Hi. Couple of preliminaries; screenshots are seldom very helpful, while a FAQ: What's a reproducible example (`reprex`) and how do I do one? with data (actual or representative) attracts more answers. Think of it as the human equivalent of R
's lazy evaluation.
Also, there's a FAQ: Homework Policy
Let's simulate your problem by reducing it to the basics.

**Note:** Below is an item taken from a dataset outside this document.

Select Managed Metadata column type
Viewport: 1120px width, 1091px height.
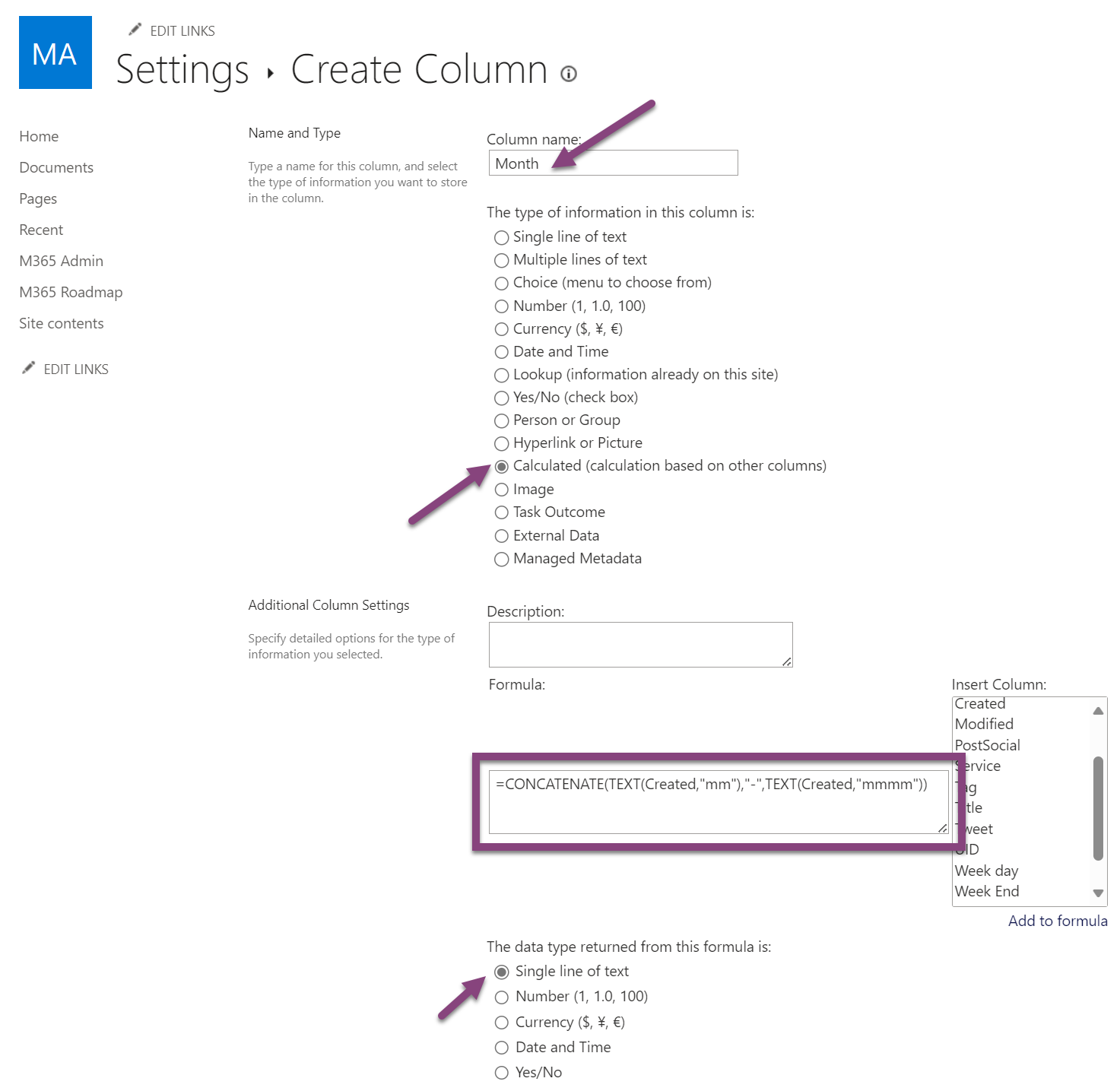point(502,560)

You already have a variable, df$avg_income
that's been scrubbed of NA
s. I'm going to create a proxy from some made-up data and illustrate a tidy
solution.
require(charlatan)
#> Loading required package: charlatan
require(dplyr)
#> Loading required package: dplyr
#>
#> Attaching package: 'dplyr'
#> The following objects are masked from 'package:stats':
#>
#> filter, lag
#> The following objects are masked from 'package:base':
#>
#> intersect, setdiff, setequal, union
require(tibble)
#> Loading required package: tibble
phony <- enframe(ch_integer(n = 50000, min = 4940, max = 2000001))

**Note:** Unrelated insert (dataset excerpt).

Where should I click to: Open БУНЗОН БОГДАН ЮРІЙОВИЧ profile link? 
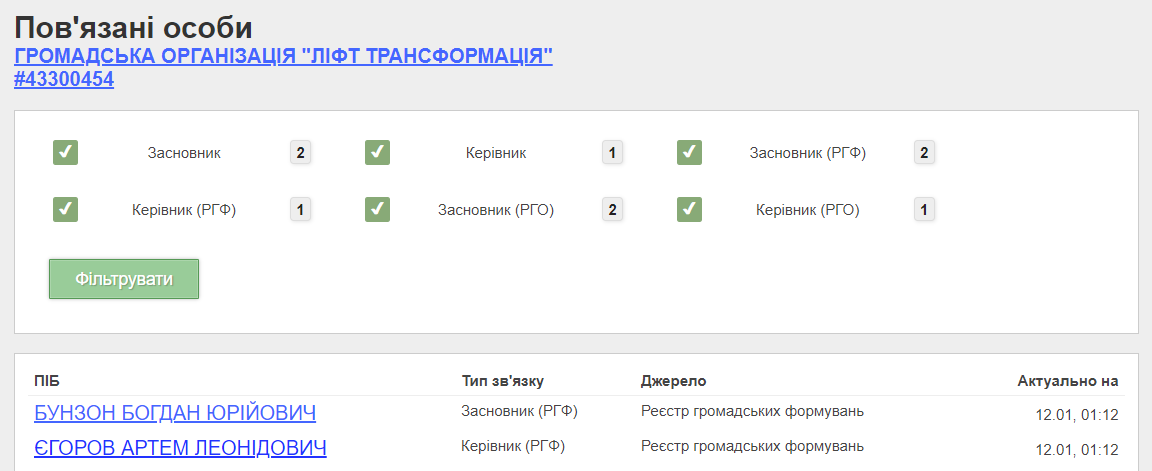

phony %>% select(-name) %>% rename(income = value) -> phony
mid <- median(phony$income)
phony %>% mutate(category = ifelse(income < mid, "low","high"))
#> # A tibble: 50,000 x 2
#> income category
#> <dbl> <chr>
#> 1 1724785 high
#> 2 1094812 high
#> 3 1322170 high
#> 4 1308088 high
#> 5 1066873 high
#> 6 1386093 high
#> 7 1616536 high
#> 8 180569 low
#> 9 123062 low
#> 10 1004668 high
#> # … with 49,990 more rows
Created on 2020-02-01 by the reprex package (v0.3.0)
ch_integer()
doesn't respect set.seed()
, so it will return a different result each time. And, of course, you don't need it with your real data.